*Work required:* Find the line that holds "The width and height of the screenshot is (640, 480)." in the material below. Output that line and each one after it exactly, but not the pictures.
Records provided Block Start
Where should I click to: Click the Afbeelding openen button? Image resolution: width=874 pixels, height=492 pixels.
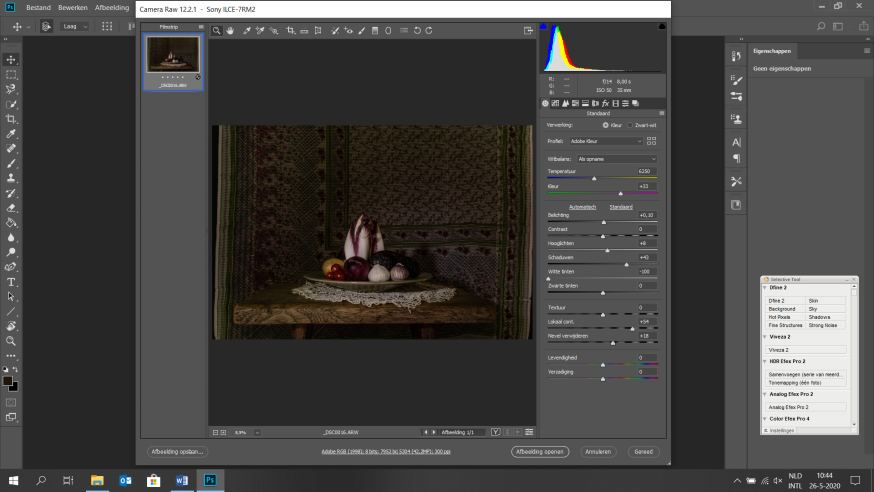[540, 452]
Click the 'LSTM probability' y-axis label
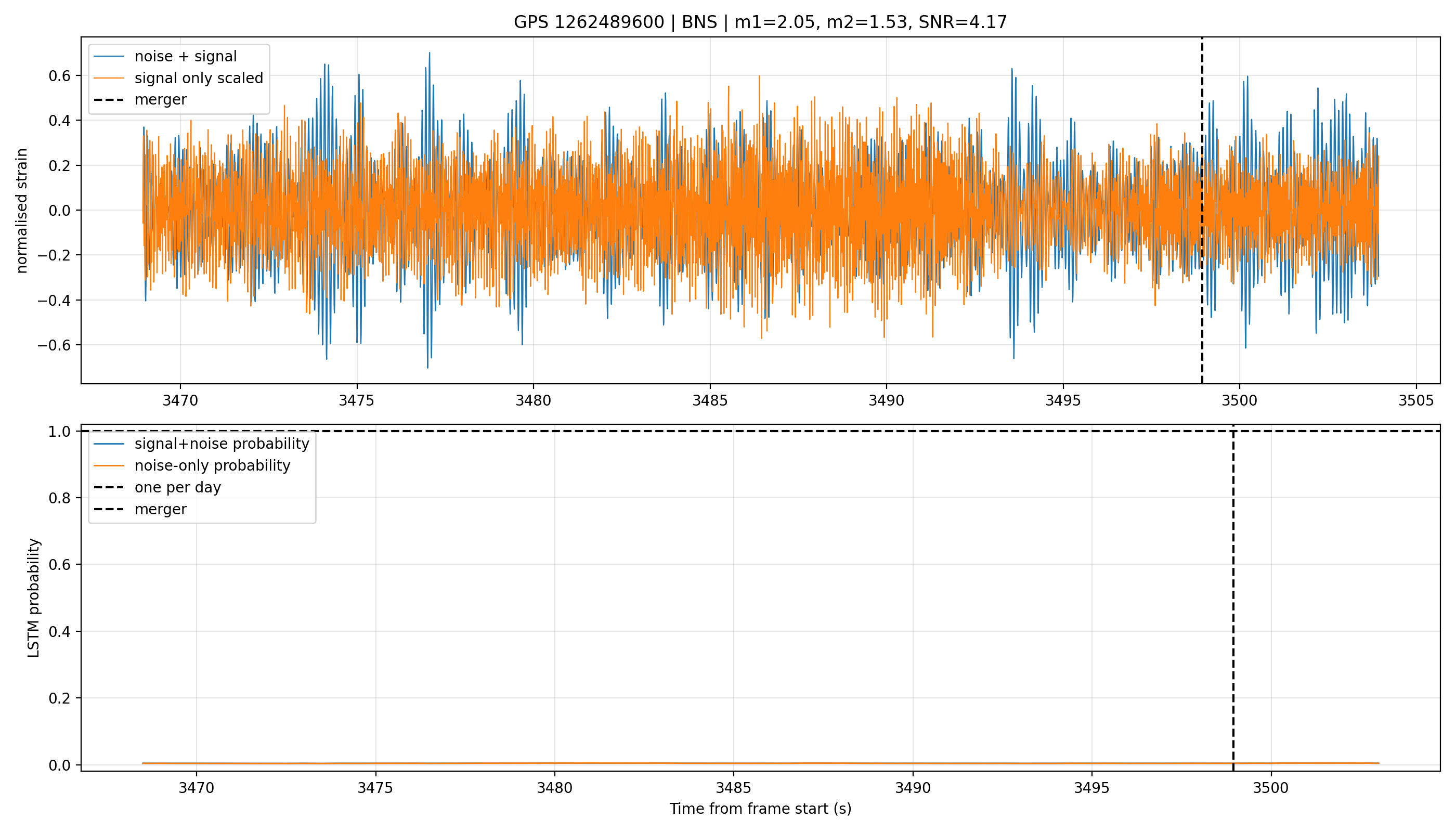The height and width of the screenshot is (832, 1456). pyautogui.click(x=34, y=597)
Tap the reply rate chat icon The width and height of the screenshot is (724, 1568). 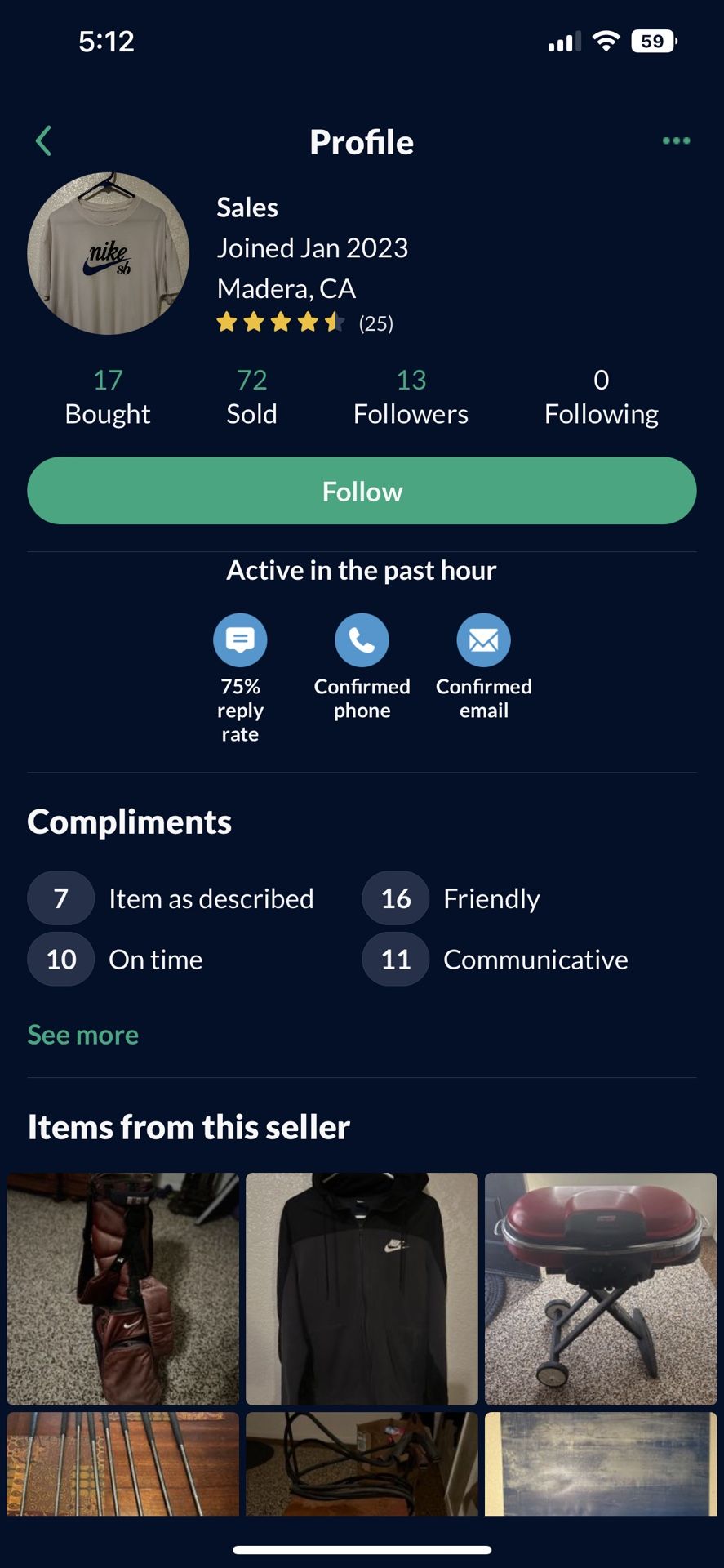pos(240,640)
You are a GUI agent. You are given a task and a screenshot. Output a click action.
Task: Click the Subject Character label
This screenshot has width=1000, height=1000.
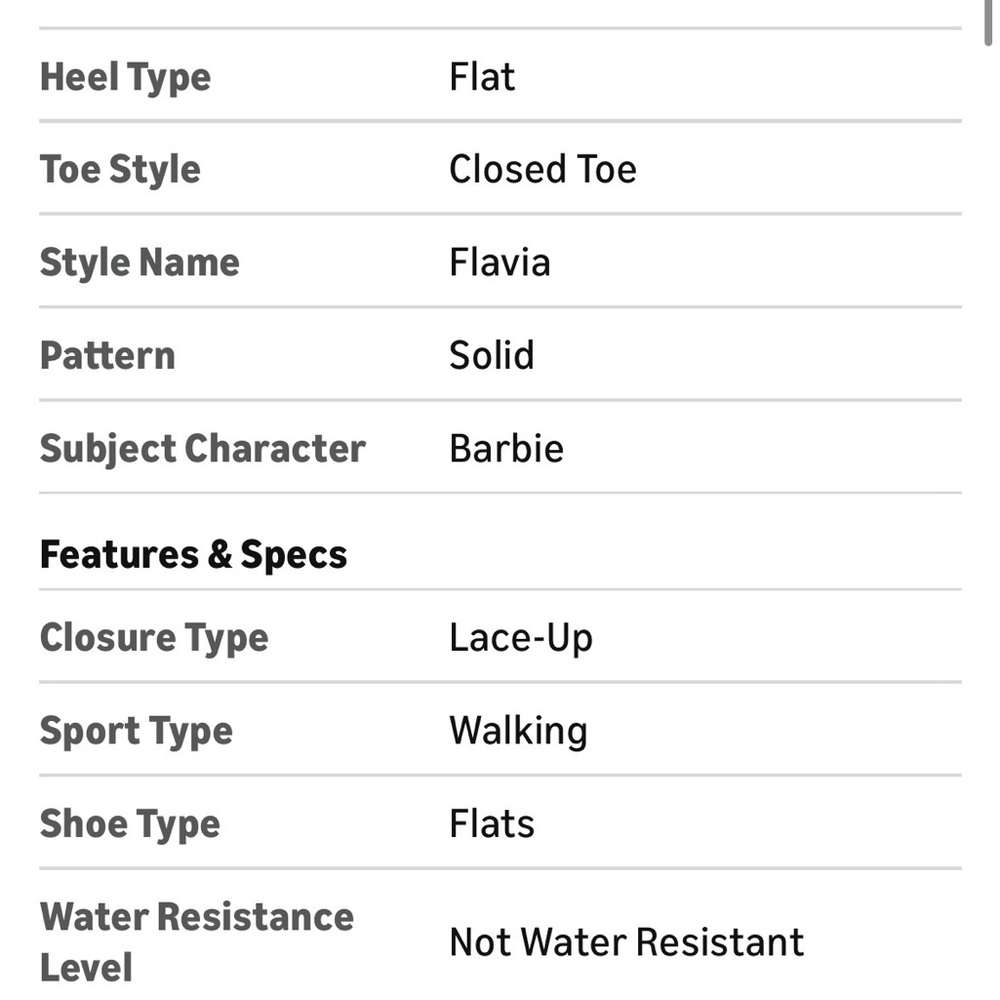pyautogui.click(x=202, y=448)
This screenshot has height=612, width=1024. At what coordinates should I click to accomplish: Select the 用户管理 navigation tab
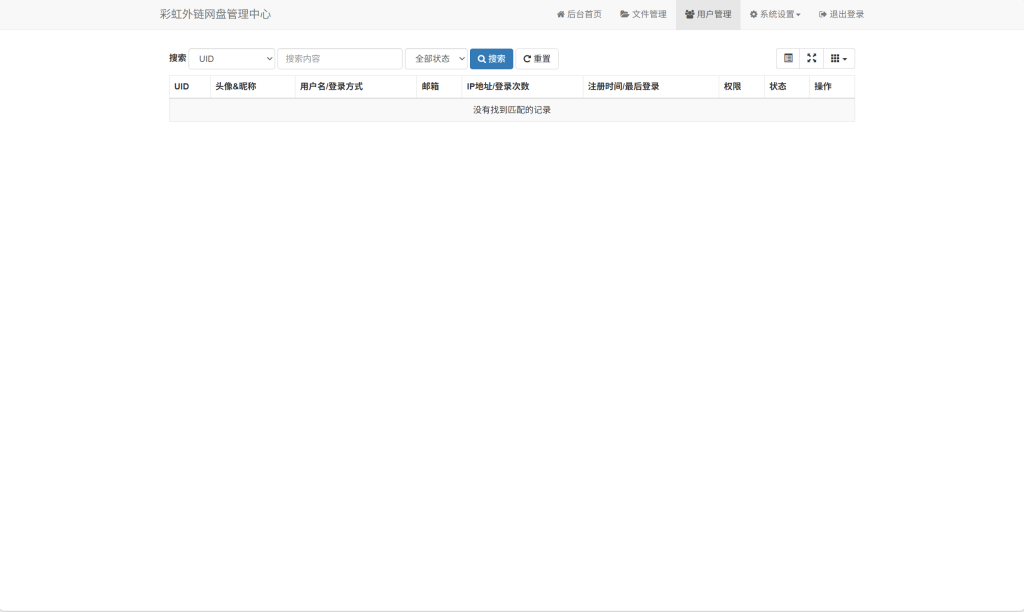[x=710, y=14]
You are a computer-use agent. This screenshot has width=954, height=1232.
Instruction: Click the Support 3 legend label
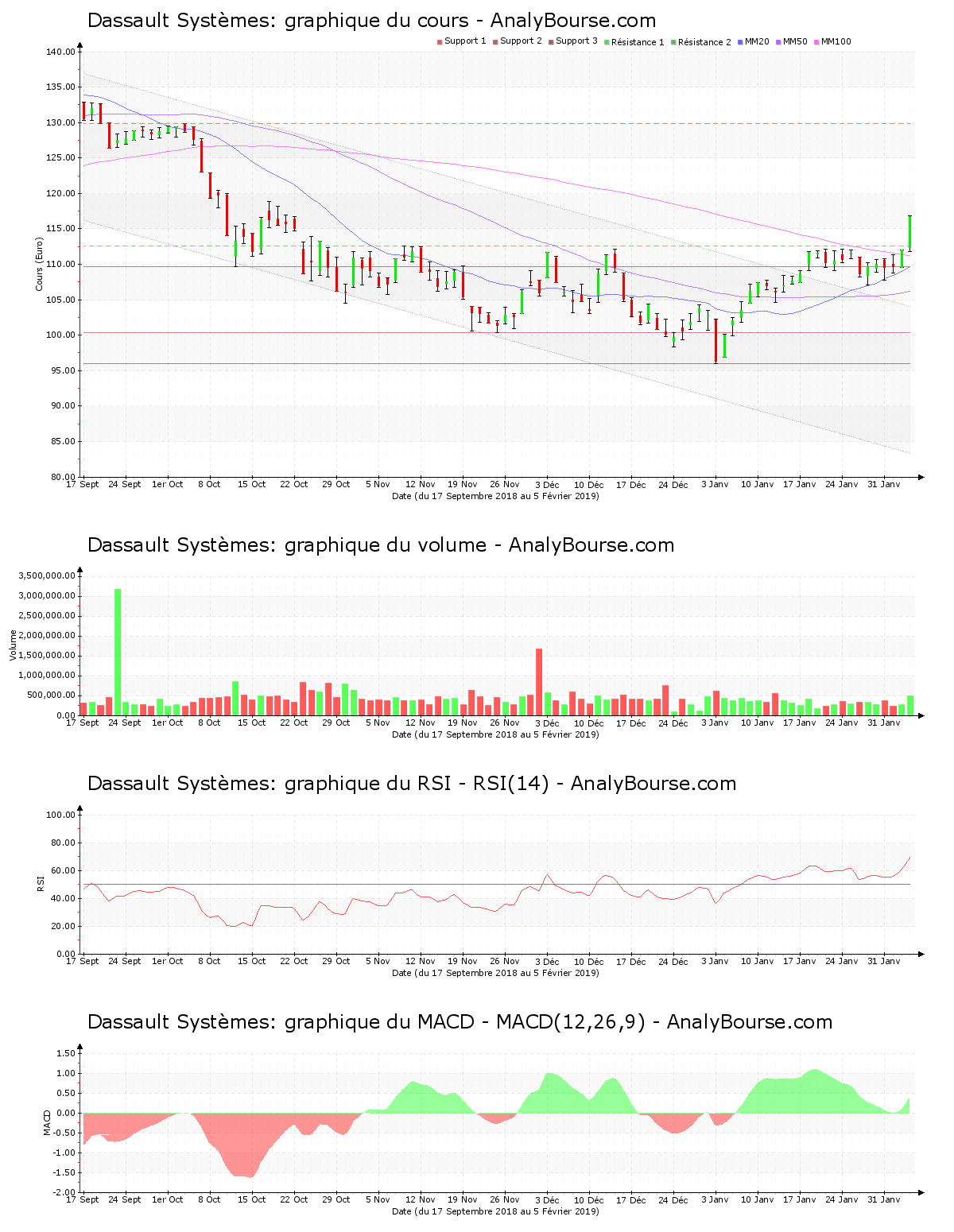576,41
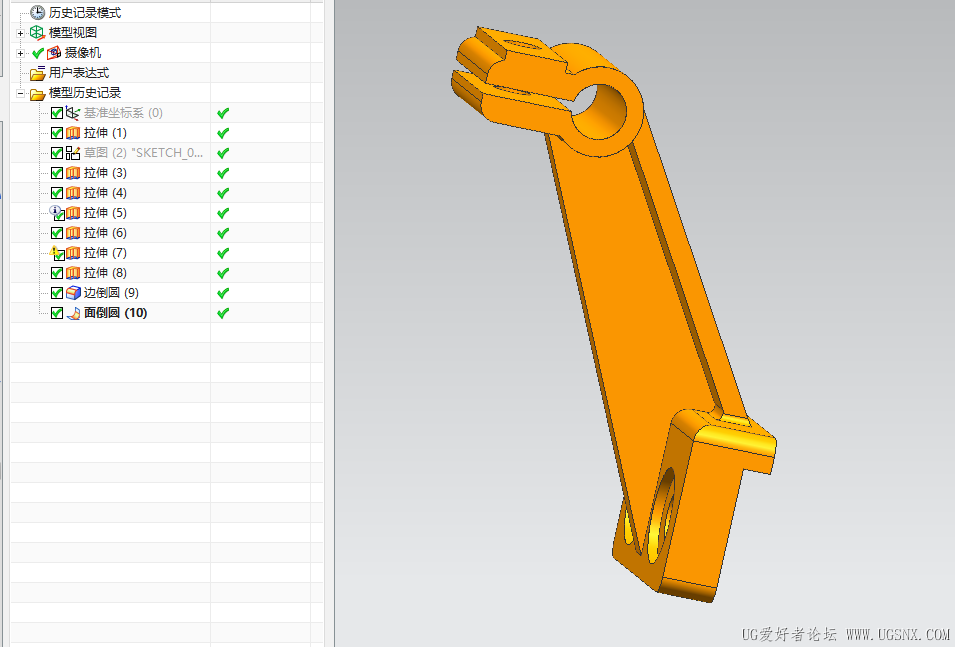Viewport: 955px width, 647px height.
Task: Select the 拉伸 (5) feature label
Action: 105,213
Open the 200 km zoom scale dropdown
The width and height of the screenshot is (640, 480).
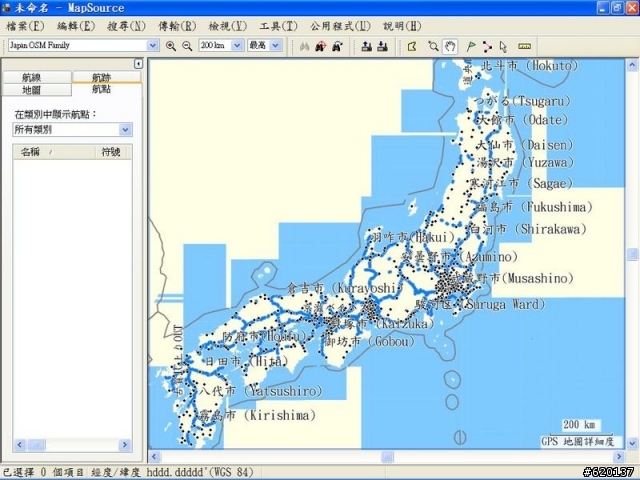click(237, 46)
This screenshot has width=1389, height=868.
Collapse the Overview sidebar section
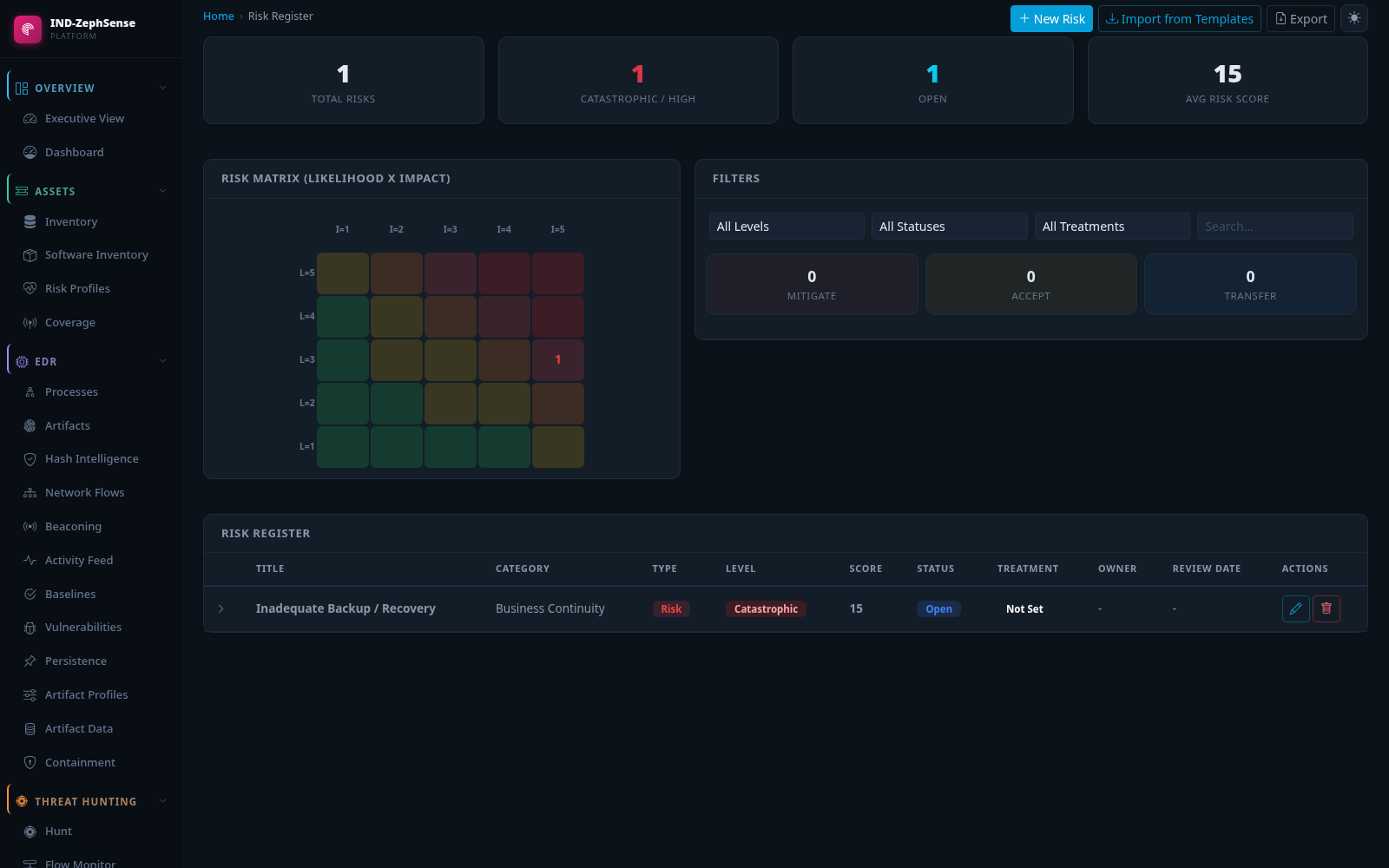162,88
Records provided Block End
*Output:*
The width and height of the screenshot is (640, 480).
click(237, 46)
This screenshot has width=1389, height=868.
Collapse the Overview sidebar section
162,88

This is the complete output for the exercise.